Talimatlar:
(a) Bayazhan metnine göre Gaziantep kent kültürü müzede kaç ayrı odada sergilenmektedir?
(b) Bayazhan metninin "1919 yılında Bayaz" ifadesiyle başlayıp "Müzesi olarak düzenlenmiştir." ifadesiyle biten bölümünü hiçbir değişiklik yapmadan döndürün.

Sağlanan Metin:
/---
1919 yılında Bayaz Ahmet Ağa’nın ölümüyle, hanın ken­disine ait olan yarısı, oğlu Hüseyin Bayaz’a geçmiştir. Ermeni ortağın, kendisine ait olan Han’ın diğer yarısını 1922 yılında Amil Müslim Ağa’ya satmasıyla, Han’ın bir yarısı rakı imalatha­nesine dönüştürülmüştür. 1930 yılında TEKEL tarafından satın alınarak, 2005 yılına kadar TEKEL’in mülkiyetinde kalmıştır. TEKEL’in kapanmasından sonraki dönemde Han işlevsiz, ba­kımsız ve kötü bir hale dönüşmüştür.
Restorasyonu tamamlanan han Gaziantep Büyükşehir Be­lediyesi tarafından Kent Müzesine dönüştürülmüştür. Bayaz­han iki kattan oluşmaktadır. Hanın birinci katında yöresel el sanatlarının satıldığı hediyelik eşya odaları ve restoranlar bu­lunmaktadır. Han’ın ikinci katının tamamı ise Gaziantep Büyük­şehir Belediyesi tarafından Kent Müzesi olarak düzenlenmiştir.
20 Haziran 2009 tarihinde Kültür ve Turizm Bakanı Ertuğ­rul Günay’ın katılımıyla hizmete açılan Bayazhan - Gaziantep Kent Müzesi’nde, geçmişten günümüze Gaziantep kent kültürü, 23 ayrı odada sergilenmekte ve sesli rehber sistemi ile anlatıl­maktadır.
Odaların bir kısmında, Yemenicilik, Sedefçilik, Kutnu Kumaş Dokumacılığı, Bakırcılık, Gümüş İşlemeciliği, Baklava Yapımı, Antep Kilimi’nin Dokunması, Antepişi Nakışı’nın işlenmesi Ga­ziantep el sanatlarının yapılışı yöresel kıyafetli mankenlerle canlandırılmıştır.
\---
Toplanan Veriler:
/---
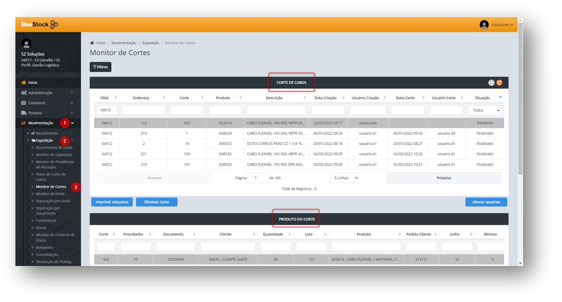Click the white crosshair icon in Corte de Cabos header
\---
Görev Yanıtları:
(a) 23 ayrı odada.

(b)
1919 yılında Bayaz Ahmet Ağa’nın ölümüyle, hanın ken­disine ait olan yarısı, oğlu Hüseyin Bayaz’a geçmiştir. Ermeni ortağın, kendisine ait olan Han’ın diğer yarısını 1922 yılında Amil Müslim Ağa’ya satmasıyla, Han’ın bir yarısı rakı imalatha­nesine dönüştürülmüştür. 1930 yılında TEKEL tarafından satın alınarak, 2005 yılına kadar TEKEL’in mülkiyetinde kalmıştır. TEKEL’in kapanmasından sonraki dönemde Han işlevsiz, ba­kımsız ve kötü bir hale dönüşmüştür.
Restorasyonu tamamlanan han Gaziantep Büyükşehir Be­lediyesi tarafından Kent Müzesine dönüştürülmüştür. Bayaz­han iki kattan oluşmaktadır. Hanın birinci katında yöresel el sanatlarının satıldığı hediyelik eşya odaları ve restoranlar bu­lunmaktadır. Han’ın ikinci katının tamamı ise Gaziantep Büyük­şehir Belediyesi tarafından Kent Müzesi olarak düzenlenmiştir.